Ipilimumab	NCT03271047 and NCT03350126	I and II	Patients with metastatic CRC, microsatellite-stable (MSS) and dMMR/MSI-H CRC [53,54]	No published results at time of this writing

3.3. Pre-clinical studies

Table 2 shows a list of ongoing pre-clinical trials that use immune checkpoint inhibitors.

Table 2.

Current list of ongoing pre-clinical trials using immune checkpoint inhibitors.

Author	Study Title	Methods	Results
Jure-Kunkel et al. [55]	“Synergy between chemotherapeutic agents and CTLA-4 blockade in preclinical tumor models”	Subcutaneous CRC mouse model with CTLA4	Reduced tumor growth in both treatment groups
Zhao et al. [56]	“Tumor location impacts immune response in mouse models of colon cancer”	Orthotopic CRC and subcutaneous allograft	Orthotopic models were more sensitive to checkpoint inhibition

3.4. Conclusion

Immune checkpoint inhibition is a promising approach for CRC treatment [42], with several FDA-approved drugs already on the market and many more in clinical trials. Although immune checkpoint inhibition has shown success in treating CRC, the biggest challenge for investigators is identifying which patients may or not respond before treatment initiation [42] and overcoming tumor cell resistance to this immunotherapy [16]. Jenkins et al. provides a comprehensive review of tumor cell resistance to immune checkpoint inhibition [42]. This heterogeneous patient response to immune checkpoint inhibition is a strikingly similar problem to identifying responders vs. non-responders for standard first-line neoadjuvant chemotherapy in CRC [43]. The current state-of-the-art is to biopsy the tumor during colonoscopy and determine expression levels of markers such as a PD-L1 using immunohistochemistry (IHC). Patients overexpressing the target biomarker, such as PD-LI, are considered the best candidates for that immunotherapy [44]. In the future, investigators are looking into identifying other biomarkers and personalized gene-expression signatures to identify candidates most likely to respond to immune checkpoint inhibition [43,45].

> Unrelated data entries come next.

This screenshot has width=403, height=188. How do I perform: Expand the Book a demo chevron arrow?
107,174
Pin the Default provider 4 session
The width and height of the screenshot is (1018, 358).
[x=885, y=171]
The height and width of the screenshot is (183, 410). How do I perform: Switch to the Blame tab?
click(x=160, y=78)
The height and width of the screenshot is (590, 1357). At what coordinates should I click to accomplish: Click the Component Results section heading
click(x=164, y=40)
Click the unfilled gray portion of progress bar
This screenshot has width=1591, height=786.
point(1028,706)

4. Cytokines in colorectal cancer

Cytokines are small (∼5–20 kDa) cell-signaling proteins, produced by immune cells, that are involved in myriad pathways in CRC. [46] Chemokines, members of a family of cytokines able to induce cellular chemotaxis, are also involved in CRC pathways such as CCL2, IL-6, and other growth factor and their corresponding receptor pathways [47].

Interleukins (i.e. IL-6), are naturally occurring proteins that regulate communication between cells. Unlike most cytokines, interleukins are not stored within a cell, but it is secreted rapidly in response to stimuli. After being produced, interleukins travel to its target cells and binds to a receptor molecule on the cell surface, releasing a cascade of signals that controls a cell’s behavior.

Growth factors are signaling molecules between cells that are capable of stimulating cell growth, proliferation, healing and cell differentiation. Examples of growth factors include vascular endothelial growth factors (VEGFs) and epidermal growth factors (EGFs), which will be discussed in the following sections.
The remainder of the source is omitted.